Zombie Survival System

Chapter 2: New York City



Alexandre stepped outside his apartment and locked the door securely behind him. His apartment complex was run-down, with warped walls, torn carpeting, and creaking stairs—but this was what he'd asked for, after all. He'd wanted an unassuming place to live while he made his long-term plans.

The outside of the building looked nicer than the inside, at least. New York had invested a lot of money into maintaining a good appearance for even its tenement buildings over the past few years.

The millions of refugees who had flooded both the East Coast and the West Coast states during the Great Wave had been fairly unusual compared to most refugees who came to the US throughout history: many of them had been quite rich. Indeed, unlike most people fleeing war and gang violence, the refugees of the Great Wave had often been those rich enough to charter a ship or plane out of their country before the zombie threat could reach them.

The US and other countries in the Americas had taken heavy advantage of this, providing resources to these refugees at high costs. There was little need to collect extra taxes or donations to house and feed these displaced people, because they could actually afford it!
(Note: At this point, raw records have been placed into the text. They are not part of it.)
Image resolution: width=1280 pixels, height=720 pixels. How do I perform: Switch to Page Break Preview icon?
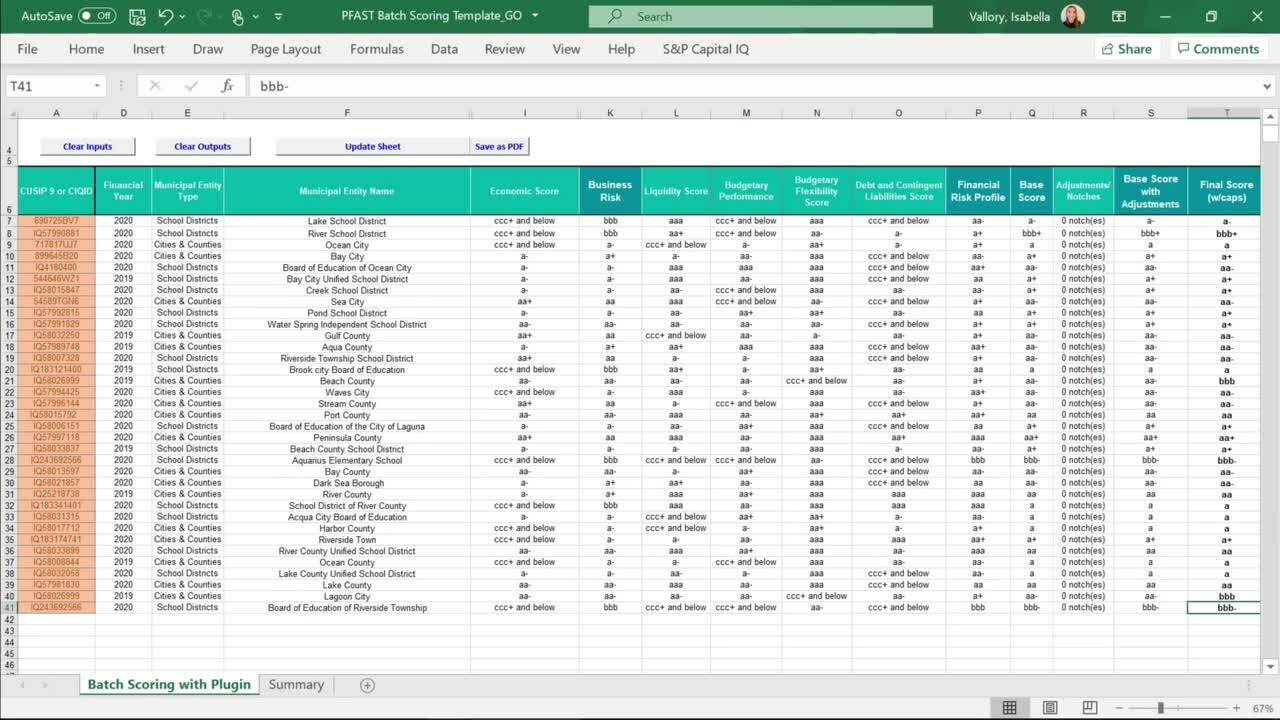(x=1090, y=708)

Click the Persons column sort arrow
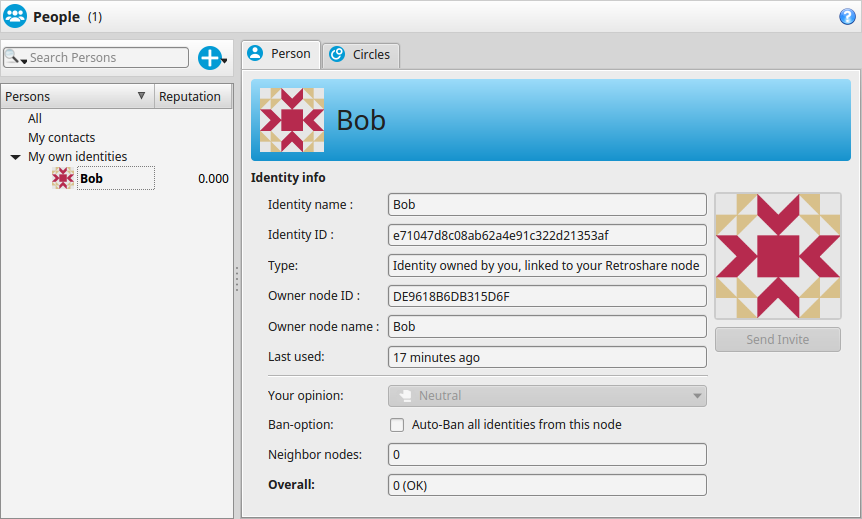point(141,96)
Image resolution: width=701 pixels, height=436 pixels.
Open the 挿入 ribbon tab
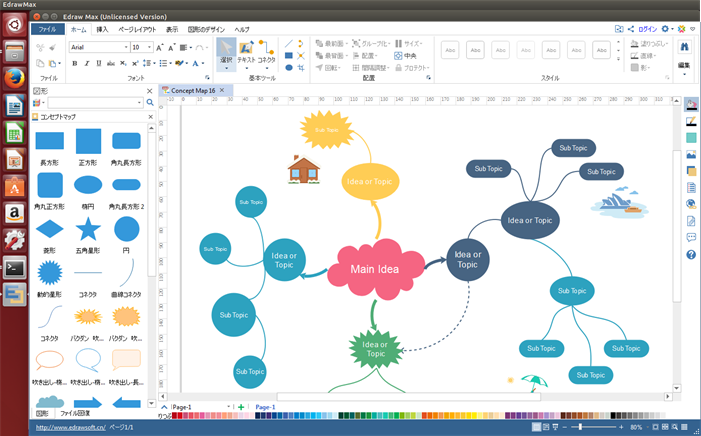click(102, 30)
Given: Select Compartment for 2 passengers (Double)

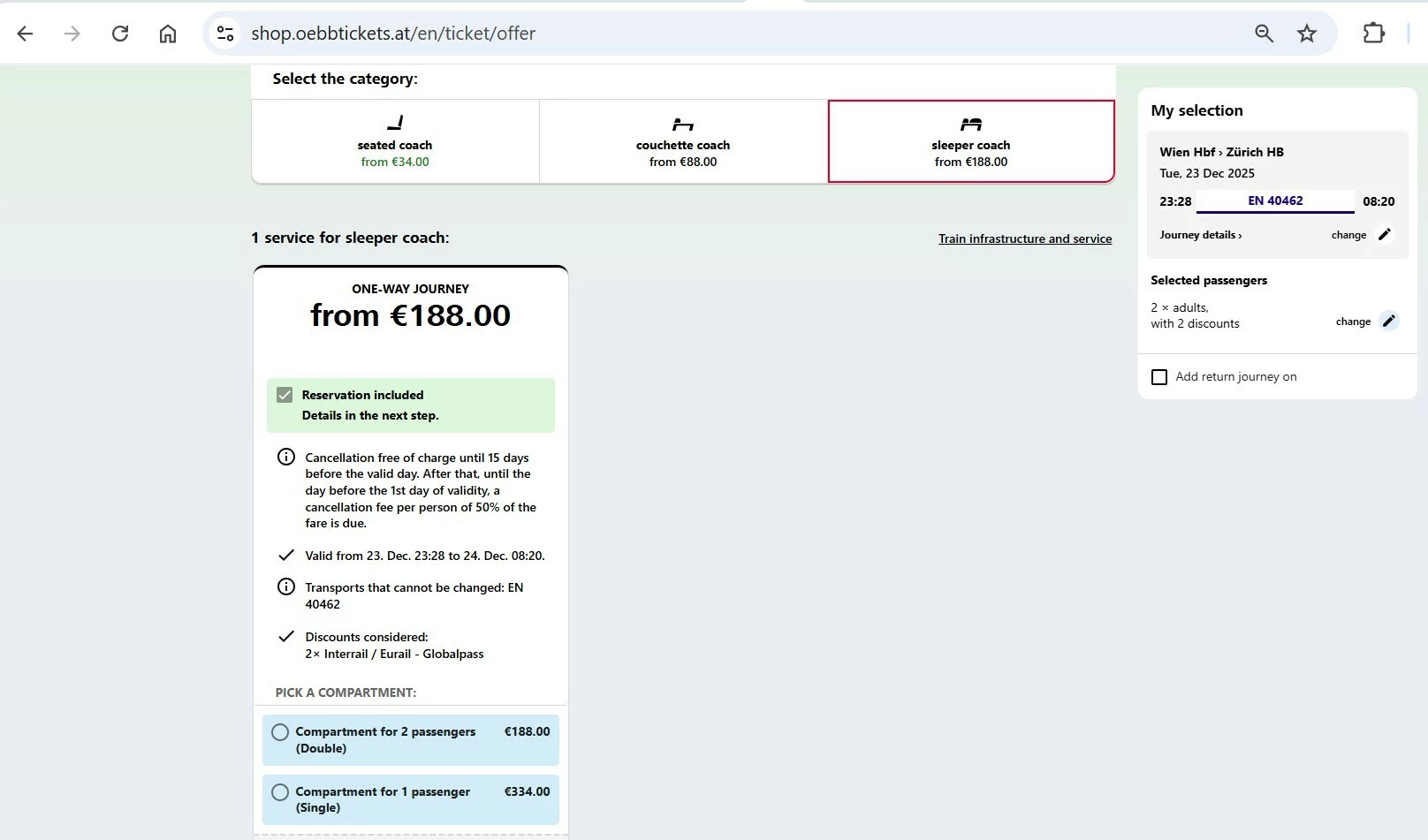Looking at the screenshot, I should [280, 732].
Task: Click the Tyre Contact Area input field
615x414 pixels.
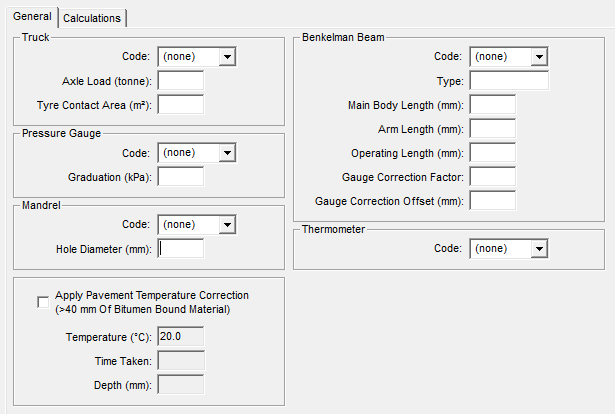Action: point(181,105)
For major cities like New York, this provided the existing local economies with huge boosts that slightly offset the global economic catastrophe of the Great Wave itself. Major emergency construction projects extended Manhattan further into the New York Harbor, and they were filled at once with housing projects which were sold and rented immediately to the African, Asian, and European immigrants who arrived with full bank accounts and little else.

But for most of these immigrants, they had no way to continue their businesses, and many of them even lost fortunes which were tied up in several European and Russian banking institutions whose gold and silver bullion had to be abandoned when Virus Z's victims consumed the cities where they were stored.

Without this collateral, and with no hope of ever seeing it recovered in a meaningful way, the rest of the financial world simply declared the accounts of these poor people to be worthless.

So New York, along with many other major cities in the White Zone, grew richer while the billionaires who fled to its shores grew destitute.

In the year 1885, France gifted the United States with the famous Statue of Liberty, a monument celebrating both freedom for France itself and the end of institutionalized slavery in the US.